Peyot represent maturing of a Jewish male’s religious education — similar to fruits growing on a tree. Just like a tree is bare of fruits in its first three years, so too is a Jewish child who has not yet begun their formal education. TheTorah compares man to a tree, often comparing trees to Jewish education. Yechiel’s mother designed the centerpieces of each table to resemble a tree on top of emerald tablecloths where white plates adorned with golden accents were neatly placed at each seat– emerald and gold, the two prominent colors splashed throughout the room’s decor.

Greetings of “Shalom” and “Mazel Tov” echo throughout the room as guests  begin to stream into the ballroom to enjoy each other’s company and await the coming-of-age ritual that so many Jewish boys have observed. The celebration has all the trappings of any young child’s dream birthday party; a coloring station, children running all around, and a table filled with sweets. 

Before the Upshernish began, the men joined in their daily afternoon prayer. Promptly, after the prayer concluded, the guests began to fill their plates with fresh bread, pita, hummus, pasta, salmon— a decadent spread of choices for those lining the buffet. As stomachs began to fill over the course of socializing, and trips for seconds became less frequent, the event began with a blessing.

A long table sat facing the guests where Yechiel’s father, Rabbi Mergui, and grandfather sat. His mother gathered her son and placed him in a chair behind the table.

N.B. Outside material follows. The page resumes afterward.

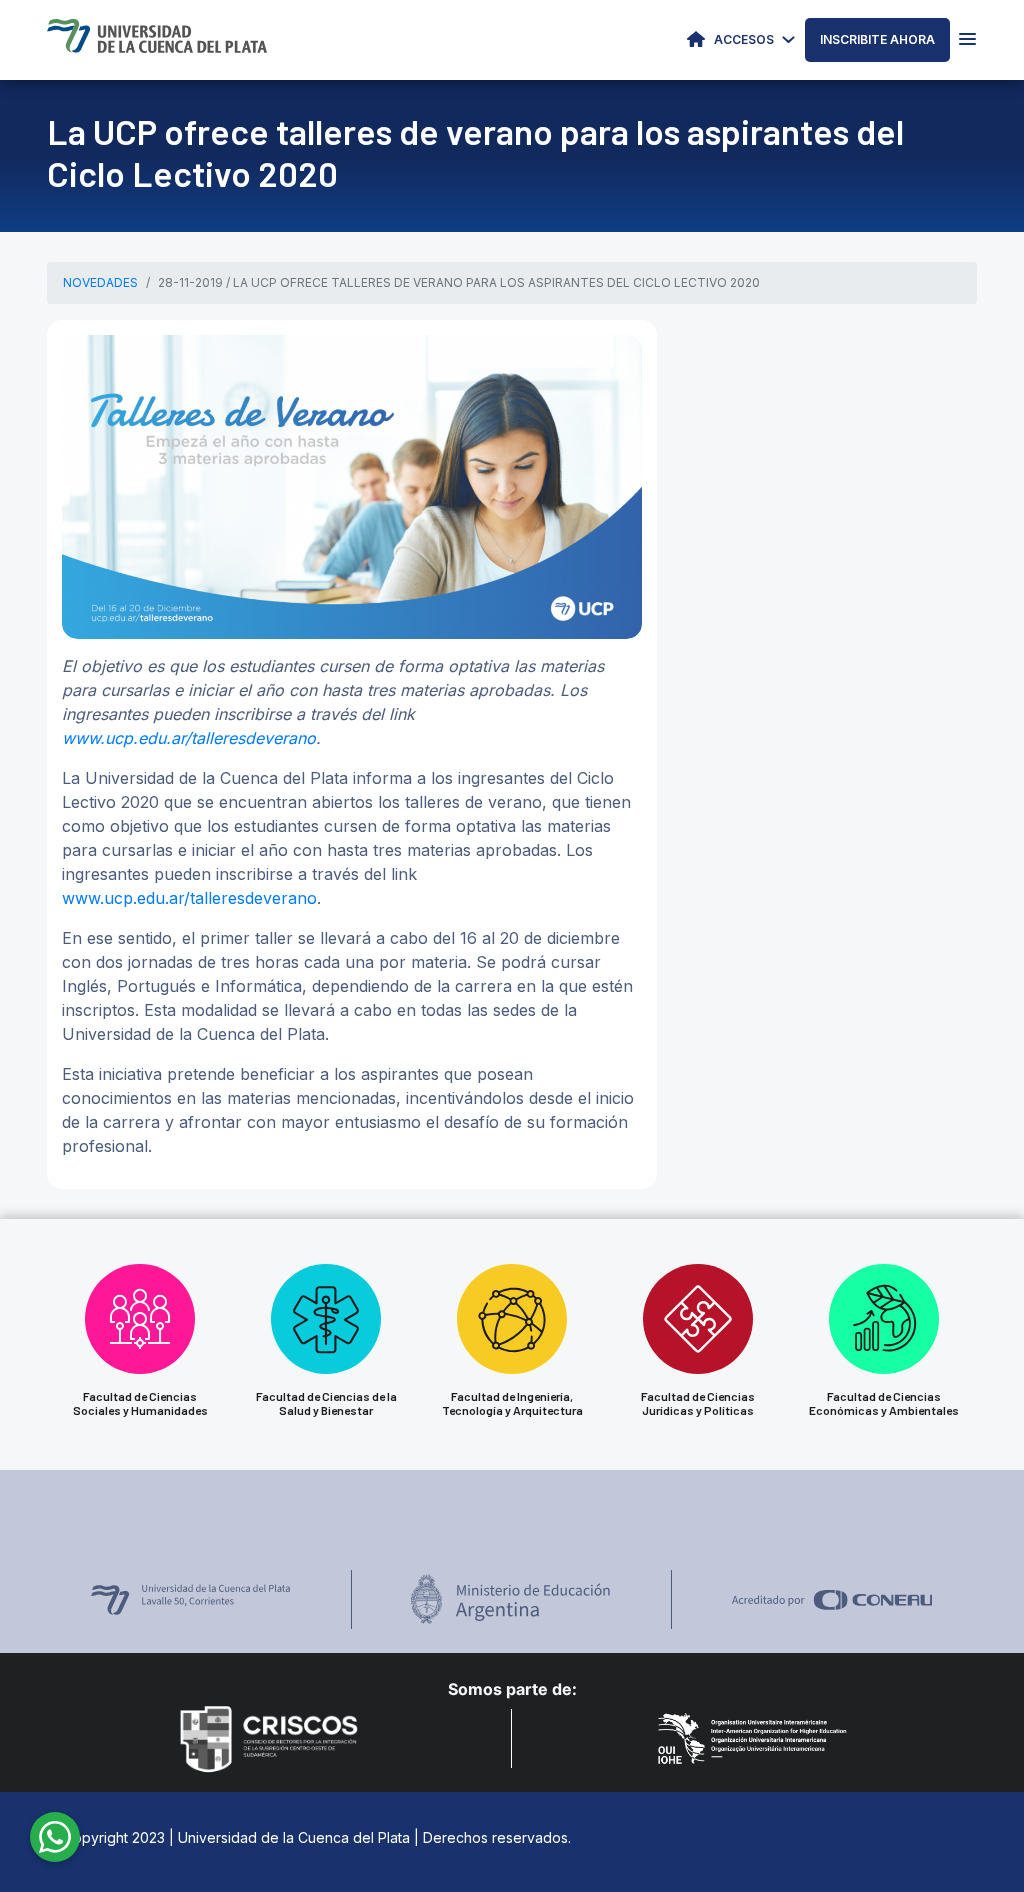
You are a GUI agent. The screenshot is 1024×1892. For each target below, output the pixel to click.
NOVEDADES (100, 282)
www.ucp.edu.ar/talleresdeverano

Rabbi Mergui’s parents traveled from France to witness this ceremony. Now that Yechiel had entered his fourth year, like a tree, his fruit was ready to be collected. Each strand cut is a collection of these fruits. 

First to cut his hair was his grandfather. While Rabbi Mergui held the piece, his own father slowly cut the first strand from the back of his son’s head. There was nothing hurried in his movement; every second seemed to be filled with intention. Rabbi Mergui cut the next piece from  Yechiel’s head. For a moment, the line between grandfather and grandson, father and son, Rabbi and student seemed to blur. 

“My father is a father, so he has the first honor to cut,” the Rabbi later said. “After that — myself.”

Family and friends were called up one by one to cut Yechiel’s hair, as the boy tended to his piece of chocolate cake.

Rabbi Mergui sees this event as a finale to his son’s last three years, but also as the end of a cycle for the world. He draws this parallel as Yechiel was born around the time that the coronavirus began.